The Yellow Rose
Daisys voice breathes money, and so did my grandmothers. Her name was Louise and she died several years ago, though I only recall select tableaus, pictures time refused to wash away, pictures of what she made our family. I remember her wearing a yellow dress before I remember the grey hospital room and her gurgling breaths through the ventilator. She beat cancer, twice I think, but what took her down in the end I didnt fully understand, like I didnt understand why I was the only one who visited her in the nursing home.

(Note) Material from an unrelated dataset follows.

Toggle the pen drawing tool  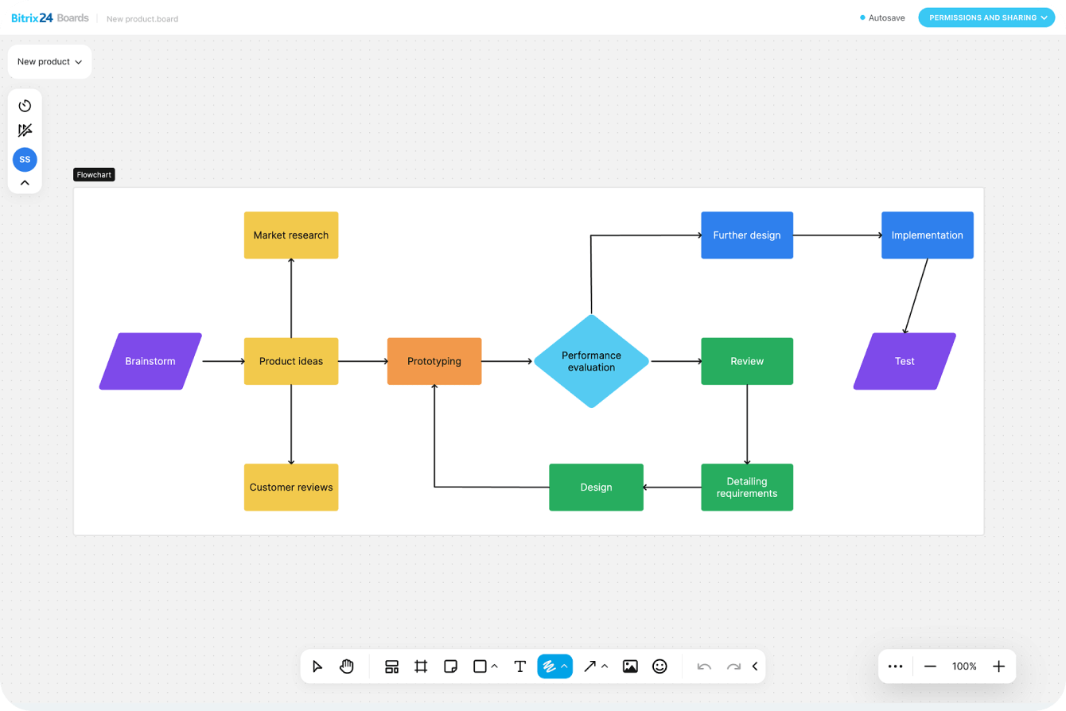pyautogui.click(x=548, y=666)
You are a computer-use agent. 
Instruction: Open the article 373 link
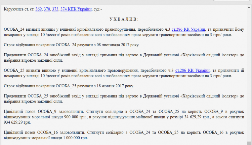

The stained glass I made for her hung over the wilting plant below the window. She said she looked at it every day and thought of me. One day, as I walked from the overhang to the parking lot, I looked up at the Spanish tiled building to see if I could find her window. Three from the left on the fourth floor, I saw her sitting at the chair next to the window, waving at me. I didnt want to leave, but I couldnt stay. The halls felt so sterile, like a condemned resort building.
Things hadnt always been like this. Louise once had her Gatsby. I remember my grandfather Lamar as a gauzy black and white photograph, like a headshot of an old Hollywood star. He mapped the brain at the University of Florida and drank three glasses of wine every night at dinner. One night alcohol and pills mixed. The kids found him and ran for the neighbors, but Lamar didnt out live the sunrise.
Louise sold real estate and mingled with the horse racing crowd in Ocala, where she lived and died, brought my parents together, gave them their jobs, and told them where to live. The people said they loved her, and after her funeral, at the house in Ocala with the vine-lined drive, they reminisced this love. Her eloquence, her grace, her love for her children who looked on at all the parties wondering when their turn for mommys love came. I took a finger sandwich and went outside to better company, to feed it to my uncles golden retriever. The house belongs to my uncle now, though he cheated her out of it long before that as she lost the control she had on all of our lives.
I had been to a party at the same house a year or so earlier. Louise came to visit, so high society showed itself. I was fourteen, so the open bar wasnt so open, though drinking in the house always seemed sacrilegious. And the conversation thought higher of itself than necessary. Intelligence from a fourteen year old was absolutely preposterous.
A year before her death, Louise lived in a lake house with a green light at the end of her dock. Her lover was a Texas oil tycoon with bad ankles, who never said a word to me. He thought women should be seen, not heard, but I was fine as long as he footed the bill, and I get the feeling, so was Louise. When he died of old age, his children made sure she got nothing. So she came home to the house in Ocala she no longer owned, the house where her husband and son both committed suicide. (They never told me about uncle, Lamar, I guess his name was as well, or how he died. I was never old enough.)
The love of the people faded while she lived in Texas, so she cocooned herself in the memory of the house. In the basement, under the terrace, she found my mothers old rocking horse in the light of a single dusty bulb. She found photos and moth-eaten bibs, julep cups and rusting mirrors buried under piles of dust that left her coughing.
The day she moved to the nursing home, we dismantled her whole room. We took down the scarves draped across the walls and wrapped her rows of perfume bottles in newspaper before packing them in boxes shed never see again. My uncle sent me to get her last things. Louise sat at her naked vanity, with the gauze still over the lights. She stood, and I forgot her age, as she placed a perfume-sprayed handkerchief into my hand. My back pocket smelled like folded roses as I carried her trunk over the threshold to the vined drive.
On that last hour, I entered her room in the hospital. The drawn blinds dusked her pale skeleton. She still looked like Daisy, fair on the outside, but the corrupted inside. The gold in the center killed her, not fluid in her lungs, because she wanted those people to come, to praise her wit and laud her eloquence. Only the people, whose hands I shook at the funeral, who only showed up for the wine and the will, could have saved her.
Then she called me by my mothers name, beckoned me to her side. I remembered, not Daisy, but the yellow rose, and cried.